Consigne donnée A — D'après le texte sur le pêcher, de quelles régions cet arbre nous a-t-il été apporté ?

Texte extrait —
* * *

Annales de pomologie belge et étrangère/du Pêcher

La bibliothèque libre.



du Pêcher

Persica. — Famille des Rosacées, Icosandrie (Linné).


Le pêcher, dont nous ont dotés l’Asie et la Perse, a produit en Europe un assez grand nombre de variétés. En France, aux environs de Paris, et à plus forte raison chez nous, il lui faut l’abri du mur, à défaut duquel ses fruits, n’arrivant pas à maturité, n’ont aucune des bonnes qualités qui en font le mérite.

Cet arbre a les feuilles alternes simples ; un calice en cloche, divisé en cinq coupures arrondies ; cinq pétales ovales et une vingtaine d’étamines attachés les uns et les autres à l’orifice du calice ; un ovaire libre surmonté d’un style simple égal à la longueur des étamines, et terminé par un stigmate à échancrure latérale.

L’arbre s’élève peu, même sous le climat qui lui est le plus favorable. L’écorce du vieux bois est grisâtre, peu rugueuse ; celle des bourgeons est lisse, verte à l’ombre, rouge du côté du soleil ; elle a une teinte pourpre plus foncée sur les rameaux et les branches à fruit d’un an.

Les feuilles sont lancéolées et pointues, dentées plus ou moins finement, d’un joli vert frais généralement plus foncé en dessus qu’en dessous ; elles ont le pétiole court, canaliculé, vert, quelquefois pourpré, se prolongeant au milieu en nervure principale de laquelle partent des nervures horizontales alternes se terminant sur le bord et s’y ramifiant ; elles exhalent une odeur d’amande, quand on les froisse entre les doigts.

Les fleurs sont d’un rose plus ou moins intense.

Le fruit est un drupe charnu, succulent, à peau lisse ou duveteuse, à chair adhérant au noyau ou s’en détachant.

Le noyau est généralement gros, dur, rustiqué, comprimé, creusé à sa base, pointu au sommet, ayant d’un côté un renflement longitudinal saillant, et de l’autre une rainure par laquelle on ouvre le noyau, en y introduisant une lame de couteau ; il est brun, gris clair ou rouge foncé selon la variété ; son intérieur est lisse et renferme une amande qui est couverte d’une enveloppe blanc jaune quand elle est fraîche, et de couleur marron quand elle est sèche.

La grandeur des fleurs, le rose plus ou moins foncé de leur corolle, la peau duveteuse ou lisse des fruits, la fermeté ou la succulence de la chair, la facilité ou la difficulté avec laquelle celle-ci se détache du noyau, enfin, l’absence ou la présence, au sommet du pétiole, des petites glandes de formes différentes, sont les caractères à l’aide desquels on peut distinguer les espèces et les variétés entre elles, et les classer en groupes ayant des analogies déterminées et constantes.

* * *

Données affichées —
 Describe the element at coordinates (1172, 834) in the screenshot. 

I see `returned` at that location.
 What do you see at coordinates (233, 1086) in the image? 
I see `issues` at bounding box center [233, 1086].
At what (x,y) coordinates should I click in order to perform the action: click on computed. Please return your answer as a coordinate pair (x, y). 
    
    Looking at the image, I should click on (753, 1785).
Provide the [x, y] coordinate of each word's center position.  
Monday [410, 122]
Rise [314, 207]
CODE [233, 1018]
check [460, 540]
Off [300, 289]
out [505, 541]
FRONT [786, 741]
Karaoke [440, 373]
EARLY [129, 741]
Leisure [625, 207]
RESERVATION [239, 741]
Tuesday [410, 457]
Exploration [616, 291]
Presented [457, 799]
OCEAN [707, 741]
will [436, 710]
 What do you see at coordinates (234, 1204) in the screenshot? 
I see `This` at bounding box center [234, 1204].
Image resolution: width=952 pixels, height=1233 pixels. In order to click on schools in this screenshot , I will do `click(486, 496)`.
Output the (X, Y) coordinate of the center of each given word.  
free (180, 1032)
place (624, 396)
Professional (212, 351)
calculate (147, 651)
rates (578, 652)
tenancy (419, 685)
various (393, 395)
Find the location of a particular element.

* * *

Consigne donnée B — Convertissez en tableau Markdown, avec les colonnes « N° » et « Ligne », les rangées qui vont de celle contenant "FRONT [786, 741]" jusqu'à celle contenant "will [436, 710]", toutes deux comprises. Laissez de côté les lignes vides.

Corrigé complet A — De l'Asie et de la Perse.

Corrigé complet B —
| N° | Ligne |
|---|---|
| 1 | FRONT [786, 741] |
| 2 | Karaoke [440, 373] |
| 3 | EARLY [129, 741] |
| 4 | Leisure [625, 207] |
| 5 | RESERVATION [239, 741] |
| 6 | Tuesday [410, 457] |
| 7 | Exploration [616, 291] |
| 8 | Presented [457, 799] |
| 9 | OCEAN [707, 741] |
| 10 | will [436, 710] |